== Entries with target coordinates ==

::::::::

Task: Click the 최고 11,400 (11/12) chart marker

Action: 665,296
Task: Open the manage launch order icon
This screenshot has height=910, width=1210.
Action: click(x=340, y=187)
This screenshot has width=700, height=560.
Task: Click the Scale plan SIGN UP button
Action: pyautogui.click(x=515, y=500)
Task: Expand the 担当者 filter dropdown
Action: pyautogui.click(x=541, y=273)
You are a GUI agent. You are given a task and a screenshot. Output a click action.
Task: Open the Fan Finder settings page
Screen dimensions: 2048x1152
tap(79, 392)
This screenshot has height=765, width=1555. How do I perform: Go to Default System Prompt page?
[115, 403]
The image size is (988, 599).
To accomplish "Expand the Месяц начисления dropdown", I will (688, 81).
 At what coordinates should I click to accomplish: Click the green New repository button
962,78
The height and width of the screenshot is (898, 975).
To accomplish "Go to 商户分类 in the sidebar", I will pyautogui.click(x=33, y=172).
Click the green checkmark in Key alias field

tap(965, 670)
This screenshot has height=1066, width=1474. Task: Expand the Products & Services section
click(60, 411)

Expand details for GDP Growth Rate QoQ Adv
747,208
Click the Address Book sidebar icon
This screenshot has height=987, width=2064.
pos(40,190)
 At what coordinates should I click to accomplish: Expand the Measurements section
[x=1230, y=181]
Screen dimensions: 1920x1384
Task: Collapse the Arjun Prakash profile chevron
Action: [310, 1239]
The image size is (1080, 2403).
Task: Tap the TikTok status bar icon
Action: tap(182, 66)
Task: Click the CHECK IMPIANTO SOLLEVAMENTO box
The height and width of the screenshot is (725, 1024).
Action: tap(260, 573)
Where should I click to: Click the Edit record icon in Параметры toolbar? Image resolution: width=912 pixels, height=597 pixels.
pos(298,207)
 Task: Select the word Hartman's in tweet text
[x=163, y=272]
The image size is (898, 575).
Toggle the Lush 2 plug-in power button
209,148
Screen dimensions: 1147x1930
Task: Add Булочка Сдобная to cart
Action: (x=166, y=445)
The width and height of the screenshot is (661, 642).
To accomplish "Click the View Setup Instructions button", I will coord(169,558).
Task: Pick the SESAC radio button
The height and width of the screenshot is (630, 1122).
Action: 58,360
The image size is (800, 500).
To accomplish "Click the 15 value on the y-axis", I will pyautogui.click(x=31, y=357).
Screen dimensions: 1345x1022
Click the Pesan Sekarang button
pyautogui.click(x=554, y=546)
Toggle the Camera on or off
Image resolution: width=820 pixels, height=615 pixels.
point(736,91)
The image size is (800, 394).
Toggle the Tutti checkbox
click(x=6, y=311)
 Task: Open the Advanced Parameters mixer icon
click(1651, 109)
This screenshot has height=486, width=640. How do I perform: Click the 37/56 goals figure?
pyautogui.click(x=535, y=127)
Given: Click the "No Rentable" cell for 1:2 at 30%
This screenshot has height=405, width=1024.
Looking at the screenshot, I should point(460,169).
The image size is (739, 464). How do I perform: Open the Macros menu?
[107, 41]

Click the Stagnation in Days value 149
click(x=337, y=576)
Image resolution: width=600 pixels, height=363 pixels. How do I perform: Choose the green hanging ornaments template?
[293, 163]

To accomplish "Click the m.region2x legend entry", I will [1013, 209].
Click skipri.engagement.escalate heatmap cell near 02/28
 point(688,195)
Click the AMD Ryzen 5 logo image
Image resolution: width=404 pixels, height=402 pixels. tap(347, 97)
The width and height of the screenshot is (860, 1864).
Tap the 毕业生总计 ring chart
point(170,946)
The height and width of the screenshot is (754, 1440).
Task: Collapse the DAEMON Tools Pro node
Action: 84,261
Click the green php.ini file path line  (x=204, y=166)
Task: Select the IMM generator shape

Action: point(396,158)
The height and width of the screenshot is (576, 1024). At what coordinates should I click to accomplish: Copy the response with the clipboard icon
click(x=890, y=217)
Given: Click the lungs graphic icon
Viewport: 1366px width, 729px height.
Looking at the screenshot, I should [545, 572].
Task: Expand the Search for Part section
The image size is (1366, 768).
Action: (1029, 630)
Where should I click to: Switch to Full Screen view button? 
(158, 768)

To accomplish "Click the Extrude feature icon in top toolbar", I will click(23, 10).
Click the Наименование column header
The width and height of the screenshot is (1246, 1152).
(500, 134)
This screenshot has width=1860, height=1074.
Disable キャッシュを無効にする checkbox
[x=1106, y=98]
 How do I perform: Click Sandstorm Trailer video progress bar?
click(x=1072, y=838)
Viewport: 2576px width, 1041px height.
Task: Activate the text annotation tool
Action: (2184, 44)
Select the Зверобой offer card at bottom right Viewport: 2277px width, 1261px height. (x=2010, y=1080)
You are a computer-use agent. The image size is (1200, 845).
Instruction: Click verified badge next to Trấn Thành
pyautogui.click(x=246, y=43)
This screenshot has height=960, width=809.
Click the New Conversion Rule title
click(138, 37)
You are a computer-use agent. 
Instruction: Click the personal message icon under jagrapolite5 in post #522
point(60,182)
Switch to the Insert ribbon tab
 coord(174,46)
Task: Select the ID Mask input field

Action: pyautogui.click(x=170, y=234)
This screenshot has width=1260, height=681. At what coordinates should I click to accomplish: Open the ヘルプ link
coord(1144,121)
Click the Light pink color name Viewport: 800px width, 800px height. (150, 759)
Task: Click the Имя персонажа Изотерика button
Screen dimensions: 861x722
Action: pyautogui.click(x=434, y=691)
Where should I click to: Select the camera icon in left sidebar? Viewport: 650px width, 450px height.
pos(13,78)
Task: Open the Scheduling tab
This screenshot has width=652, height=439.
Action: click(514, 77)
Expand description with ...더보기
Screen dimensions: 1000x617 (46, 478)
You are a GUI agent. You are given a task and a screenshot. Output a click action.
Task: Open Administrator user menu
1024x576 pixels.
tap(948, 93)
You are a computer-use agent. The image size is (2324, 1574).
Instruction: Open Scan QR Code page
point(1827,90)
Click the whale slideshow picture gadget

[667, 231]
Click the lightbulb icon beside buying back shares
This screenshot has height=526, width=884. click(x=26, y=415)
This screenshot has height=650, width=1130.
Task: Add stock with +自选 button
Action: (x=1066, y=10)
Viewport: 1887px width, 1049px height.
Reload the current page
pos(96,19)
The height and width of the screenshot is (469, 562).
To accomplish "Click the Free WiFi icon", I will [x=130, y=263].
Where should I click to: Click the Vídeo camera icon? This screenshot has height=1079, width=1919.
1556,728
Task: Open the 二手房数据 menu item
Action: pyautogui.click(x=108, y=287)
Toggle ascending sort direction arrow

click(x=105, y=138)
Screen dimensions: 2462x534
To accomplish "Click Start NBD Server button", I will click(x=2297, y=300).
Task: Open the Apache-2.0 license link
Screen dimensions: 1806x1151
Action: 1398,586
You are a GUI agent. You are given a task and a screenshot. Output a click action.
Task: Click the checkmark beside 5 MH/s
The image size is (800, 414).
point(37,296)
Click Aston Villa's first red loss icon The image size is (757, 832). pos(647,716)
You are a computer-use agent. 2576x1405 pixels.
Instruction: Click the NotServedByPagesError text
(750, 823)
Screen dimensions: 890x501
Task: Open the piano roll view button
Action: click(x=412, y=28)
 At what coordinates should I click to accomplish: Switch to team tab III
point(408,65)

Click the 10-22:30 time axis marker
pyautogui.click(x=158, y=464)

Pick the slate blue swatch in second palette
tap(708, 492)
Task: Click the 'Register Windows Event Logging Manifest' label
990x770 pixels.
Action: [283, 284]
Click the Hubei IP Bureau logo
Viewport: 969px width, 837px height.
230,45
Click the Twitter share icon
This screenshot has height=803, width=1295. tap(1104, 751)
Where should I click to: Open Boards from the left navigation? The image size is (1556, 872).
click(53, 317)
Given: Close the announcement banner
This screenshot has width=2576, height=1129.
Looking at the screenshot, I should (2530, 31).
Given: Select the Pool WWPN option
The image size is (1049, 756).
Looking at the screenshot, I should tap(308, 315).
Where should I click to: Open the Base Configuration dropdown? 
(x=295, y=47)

::::::::

== WHAT THE TASK REQUIRES ==
Render everything from the line containing "Task: Select the IMM generator shape" down to the line containing "click(x=890, y=217)" as a two-column CSV with the columns instruction and location. Give one row per entry, putting its text and its answer each in one quoted field with line breaks replaced by spaces.

== RESPONSE TO THE EXERCISE ==
instruction,location
"Task: Select the IMM generator shape","Action: point(396,158)"
"The height and width of the screenshot is (576, 1024). At what coordinates should I click to accomplish: Copy the response with the clipboard icon","click(x=890, y=217)"